Behaviors That Increase Risk for Stroke
Your lifestyle choices can affect your chances of having a stroke. To lower your risk, your doctor may suggest changes to your lifestyle.
The good news is that healthy behaviors can lower your risk for stroke.
Diets high in saturated fats, trans fat, and cholesterol have been linked to stroke and related conditions, such as heart disease. Also, getting too much salt (sodium) in the diet can raise blood pressure levels.
Not getting enough physical activity can lead to other health conditions that can raise the risk for stroke. These health conditions include obesity, high blood pressure, high cholesterol, and diabetes. Regular physical activity can lower your chances for stroke.

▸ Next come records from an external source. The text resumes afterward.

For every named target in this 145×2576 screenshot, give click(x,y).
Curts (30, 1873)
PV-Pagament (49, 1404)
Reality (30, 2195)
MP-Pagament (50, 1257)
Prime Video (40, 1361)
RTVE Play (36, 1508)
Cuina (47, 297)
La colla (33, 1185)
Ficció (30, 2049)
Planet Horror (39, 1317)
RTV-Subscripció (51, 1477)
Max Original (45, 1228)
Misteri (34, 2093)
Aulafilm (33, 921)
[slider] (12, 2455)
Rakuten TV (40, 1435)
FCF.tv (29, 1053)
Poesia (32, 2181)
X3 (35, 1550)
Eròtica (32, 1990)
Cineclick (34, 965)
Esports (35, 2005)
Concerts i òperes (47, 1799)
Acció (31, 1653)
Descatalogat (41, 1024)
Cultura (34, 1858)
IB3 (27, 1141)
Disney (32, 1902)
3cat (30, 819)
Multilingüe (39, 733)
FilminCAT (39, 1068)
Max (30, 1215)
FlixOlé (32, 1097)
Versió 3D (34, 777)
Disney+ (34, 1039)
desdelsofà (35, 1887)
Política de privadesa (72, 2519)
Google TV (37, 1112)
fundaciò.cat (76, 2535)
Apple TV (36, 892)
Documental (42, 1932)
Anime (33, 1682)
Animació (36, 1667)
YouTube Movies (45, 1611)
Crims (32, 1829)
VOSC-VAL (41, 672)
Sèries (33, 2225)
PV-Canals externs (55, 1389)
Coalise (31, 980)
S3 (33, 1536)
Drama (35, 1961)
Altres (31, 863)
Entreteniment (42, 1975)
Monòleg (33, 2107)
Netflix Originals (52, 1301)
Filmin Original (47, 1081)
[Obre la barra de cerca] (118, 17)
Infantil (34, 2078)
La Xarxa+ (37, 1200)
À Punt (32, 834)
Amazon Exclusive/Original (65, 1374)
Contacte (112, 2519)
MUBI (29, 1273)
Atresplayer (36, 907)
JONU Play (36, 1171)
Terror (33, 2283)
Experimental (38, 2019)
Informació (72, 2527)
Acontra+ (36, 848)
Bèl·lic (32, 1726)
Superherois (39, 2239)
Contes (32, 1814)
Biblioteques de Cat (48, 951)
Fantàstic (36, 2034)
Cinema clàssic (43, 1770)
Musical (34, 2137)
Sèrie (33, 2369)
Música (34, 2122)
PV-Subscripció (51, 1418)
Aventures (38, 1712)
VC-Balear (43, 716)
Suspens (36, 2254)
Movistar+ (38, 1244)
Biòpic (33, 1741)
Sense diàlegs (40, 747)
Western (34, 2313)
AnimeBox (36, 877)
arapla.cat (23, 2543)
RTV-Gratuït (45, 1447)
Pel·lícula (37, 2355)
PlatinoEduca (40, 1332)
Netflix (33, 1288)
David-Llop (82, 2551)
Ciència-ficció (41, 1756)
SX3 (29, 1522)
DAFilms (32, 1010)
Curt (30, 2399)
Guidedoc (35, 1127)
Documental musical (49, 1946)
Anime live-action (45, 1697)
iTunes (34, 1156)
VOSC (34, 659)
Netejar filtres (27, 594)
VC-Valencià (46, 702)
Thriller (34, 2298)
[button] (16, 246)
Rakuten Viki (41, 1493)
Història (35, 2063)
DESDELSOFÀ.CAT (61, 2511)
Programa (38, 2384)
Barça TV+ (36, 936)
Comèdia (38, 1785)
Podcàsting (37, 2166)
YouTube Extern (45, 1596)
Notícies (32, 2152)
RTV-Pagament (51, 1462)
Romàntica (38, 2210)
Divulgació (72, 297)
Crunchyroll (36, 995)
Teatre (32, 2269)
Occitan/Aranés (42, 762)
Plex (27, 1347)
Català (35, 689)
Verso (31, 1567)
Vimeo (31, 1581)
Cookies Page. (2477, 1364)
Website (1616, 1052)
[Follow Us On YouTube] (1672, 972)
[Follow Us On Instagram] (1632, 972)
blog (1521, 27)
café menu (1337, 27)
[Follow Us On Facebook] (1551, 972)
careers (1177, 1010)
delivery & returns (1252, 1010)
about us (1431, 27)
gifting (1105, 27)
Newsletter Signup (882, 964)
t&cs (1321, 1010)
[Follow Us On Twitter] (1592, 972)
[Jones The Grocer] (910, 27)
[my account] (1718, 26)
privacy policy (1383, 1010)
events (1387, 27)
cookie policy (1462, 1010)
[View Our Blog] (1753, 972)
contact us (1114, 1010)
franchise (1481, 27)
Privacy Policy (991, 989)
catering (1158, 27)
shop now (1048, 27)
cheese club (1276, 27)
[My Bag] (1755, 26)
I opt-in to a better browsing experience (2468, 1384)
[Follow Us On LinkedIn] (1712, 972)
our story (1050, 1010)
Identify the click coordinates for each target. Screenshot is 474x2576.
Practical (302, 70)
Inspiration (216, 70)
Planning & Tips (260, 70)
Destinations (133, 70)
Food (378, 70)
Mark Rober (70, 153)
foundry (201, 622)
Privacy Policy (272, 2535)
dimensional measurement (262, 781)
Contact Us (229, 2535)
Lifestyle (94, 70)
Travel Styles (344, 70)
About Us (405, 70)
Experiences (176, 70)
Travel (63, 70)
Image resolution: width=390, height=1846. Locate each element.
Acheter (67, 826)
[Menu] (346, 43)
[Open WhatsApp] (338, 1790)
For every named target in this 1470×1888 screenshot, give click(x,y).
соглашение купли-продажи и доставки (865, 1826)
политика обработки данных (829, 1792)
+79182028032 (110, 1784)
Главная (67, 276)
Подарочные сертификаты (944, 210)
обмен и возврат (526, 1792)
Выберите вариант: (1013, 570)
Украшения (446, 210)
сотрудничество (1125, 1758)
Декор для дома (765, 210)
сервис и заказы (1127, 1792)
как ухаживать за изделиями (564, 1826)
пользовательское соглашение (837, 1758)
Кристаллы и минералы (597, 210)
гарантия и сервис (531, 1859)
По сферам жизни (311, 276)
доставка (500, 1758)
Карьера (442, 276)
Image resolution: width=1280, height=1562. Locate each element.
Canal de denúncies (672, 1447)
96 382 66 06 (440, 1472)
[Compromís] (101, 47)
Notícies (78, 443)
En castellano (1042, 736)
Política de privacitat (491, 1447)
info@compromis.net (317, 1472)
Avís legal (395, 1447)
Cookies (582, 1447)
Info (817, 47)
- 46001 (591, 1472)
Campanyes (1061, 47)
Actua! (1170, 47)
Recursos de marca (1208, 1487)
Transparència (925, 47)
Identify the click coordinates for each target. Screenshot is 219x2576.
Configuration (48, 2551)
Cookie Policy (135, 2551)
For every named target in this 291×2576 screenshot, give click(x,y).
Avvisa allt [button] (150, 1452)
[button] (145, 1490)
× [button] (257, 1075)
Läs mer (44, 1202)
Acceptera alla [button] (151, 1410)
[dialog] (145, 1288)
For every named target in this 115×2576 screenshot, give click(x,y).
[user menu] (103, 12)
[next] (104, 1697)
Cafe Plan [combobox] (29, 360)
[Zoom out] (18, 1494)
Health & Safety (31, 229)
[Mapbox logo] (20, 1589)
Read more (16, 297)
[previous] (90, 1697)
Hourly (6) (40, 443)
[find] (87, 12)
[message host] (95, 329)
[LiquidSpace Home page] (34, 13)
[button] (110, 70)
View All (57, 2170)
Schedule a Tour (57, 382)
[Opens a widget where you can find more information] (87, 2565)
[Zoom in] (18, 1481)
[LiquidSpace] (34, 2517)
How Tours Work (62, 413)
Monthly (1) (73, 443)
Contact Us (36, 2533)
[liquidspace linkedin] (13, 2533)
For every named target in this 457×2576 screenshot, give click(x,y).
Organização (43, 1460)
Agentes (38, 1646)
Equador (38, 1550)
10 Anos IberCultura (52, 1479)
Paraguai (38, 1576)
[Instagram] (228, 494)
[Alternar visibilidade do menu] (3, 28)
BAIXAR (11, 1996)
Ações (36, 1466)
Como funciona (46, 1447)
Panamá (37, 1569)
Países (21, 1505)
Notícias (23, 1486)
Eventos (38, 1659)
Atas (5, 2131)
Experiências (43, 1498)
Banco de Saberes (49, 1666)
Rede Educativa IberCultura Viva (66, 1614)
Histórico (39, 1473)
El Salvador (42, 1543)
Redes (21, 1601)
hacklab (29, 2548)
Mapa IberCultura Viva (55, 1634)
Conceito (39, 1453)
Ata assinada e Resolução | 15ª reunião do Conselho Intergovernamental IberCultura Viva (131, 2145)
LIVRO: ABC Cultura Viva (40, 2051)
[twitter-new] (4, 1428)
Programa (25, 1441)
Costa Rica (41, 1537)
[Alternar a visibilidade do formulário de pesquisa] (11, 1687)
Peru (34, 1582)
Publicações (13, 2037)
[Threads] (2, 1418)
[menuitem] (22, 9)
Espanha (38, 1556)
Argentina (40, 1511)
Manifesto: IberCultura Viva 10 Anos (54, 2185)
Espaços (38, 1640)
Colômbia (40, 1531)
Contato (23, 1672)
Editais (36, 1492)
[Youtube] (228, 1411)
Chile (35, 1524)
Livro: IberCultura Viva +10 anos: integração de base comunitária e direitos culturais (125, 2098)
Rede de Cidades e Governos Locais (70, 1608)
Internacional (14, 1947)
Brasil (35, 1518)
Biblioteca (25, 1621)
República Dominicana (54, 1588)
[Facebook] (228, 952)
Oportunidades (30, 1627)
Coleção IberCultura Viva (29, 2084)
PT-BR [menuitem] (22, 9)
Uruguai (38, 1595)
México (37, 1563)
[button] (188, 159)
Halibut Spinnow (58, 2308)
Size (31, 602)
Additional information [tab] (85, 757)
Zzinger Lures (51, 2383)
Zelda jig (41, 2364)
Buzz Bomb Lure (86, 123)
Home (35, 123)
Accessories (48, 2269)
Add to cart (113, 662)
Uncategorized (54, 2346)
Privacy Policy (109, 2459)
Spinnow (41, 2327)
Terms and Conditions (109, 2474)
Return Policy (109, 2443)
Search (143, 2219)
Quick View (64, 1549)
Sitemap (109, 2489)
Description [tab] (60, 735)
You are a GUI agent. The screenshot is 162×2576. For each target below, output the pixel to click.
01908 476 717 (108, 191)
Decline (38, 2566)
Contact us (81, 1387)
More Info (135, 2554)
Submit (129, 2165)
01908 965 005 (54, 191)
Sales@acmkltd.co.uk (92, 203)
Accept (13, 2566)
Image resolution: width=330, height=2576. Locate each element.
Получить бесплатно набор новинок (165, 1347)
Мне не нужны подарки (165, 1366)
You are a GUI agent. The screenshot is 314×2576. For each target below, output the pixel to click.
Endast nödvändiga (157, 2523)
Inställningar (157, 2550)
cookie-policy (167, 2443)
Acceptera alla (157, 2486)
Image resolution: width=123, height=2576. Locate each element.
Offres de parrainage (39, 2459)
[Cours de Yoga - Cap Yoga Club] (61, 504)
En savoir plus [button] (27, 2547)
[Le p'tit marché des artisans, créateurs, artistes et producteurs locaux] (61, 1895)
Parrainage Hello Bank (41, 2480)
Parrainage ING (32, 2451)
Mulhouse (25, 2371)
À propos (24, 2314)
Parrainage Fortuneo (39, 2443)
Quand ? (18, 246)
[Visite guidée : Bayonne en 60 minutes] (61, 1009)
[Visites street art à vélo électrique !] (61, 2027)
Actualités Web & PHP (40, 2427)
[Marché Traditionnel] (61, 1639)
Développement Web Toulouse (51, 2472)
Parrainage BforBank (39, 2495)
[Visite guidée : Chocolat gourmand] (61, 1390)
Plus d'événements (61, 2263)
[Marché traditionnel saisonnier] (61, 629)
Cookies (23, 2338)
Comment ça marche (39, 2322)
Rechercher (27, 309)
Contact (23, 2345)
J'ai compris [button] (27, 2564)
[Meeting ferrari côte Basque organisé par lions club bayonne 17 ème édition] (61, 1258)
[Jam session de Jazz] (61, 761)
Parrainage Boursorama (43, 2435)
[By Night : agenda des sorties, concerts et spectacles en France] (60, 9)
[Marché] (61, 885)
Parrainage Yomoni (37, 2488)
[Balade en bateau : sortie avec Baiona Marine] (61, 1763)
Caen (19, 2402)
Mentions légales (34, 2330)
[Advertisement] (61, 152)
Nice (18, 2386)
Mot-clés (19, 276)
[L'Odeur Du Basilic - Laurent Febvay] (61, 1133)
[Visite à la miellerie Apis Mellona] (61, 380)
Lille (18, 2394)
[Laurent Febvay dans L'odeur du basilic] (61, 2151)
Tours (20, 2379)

Obesity is excess body fat. Obesity is linked to higher “bad” cholesterol and triglyceride levels and to lower “good” cholesterol levels. Obesity can also lead to high blood pressure and diabetes.
Too Much Alcohol
Drinking too much alcohol can raise blood pressure levels and the risk for stroke. It also increases levels of triglycerides, a form of fat in your blood that can harden your arteries.
- Women should have no more than one drink a day.
- Men should have no more than two drinks a day.
A smoker for years, Suzy talks about her paralysis and problems speaking and seeing after smoking caused her to have a stroke.
Tobacco use increases the risk for stroke. Cigarette smoking can damage the heart and blood vessels, increasing your risk for stroke. The nicotine in cigarettes raises blood pressure, and the carbon monoxide from cigarette smoke reduces the amount of oxygen that your blood can carry. Even if you don’t smoke, breathing in other people’s secondhand smoke can make you more likely to have a stroke.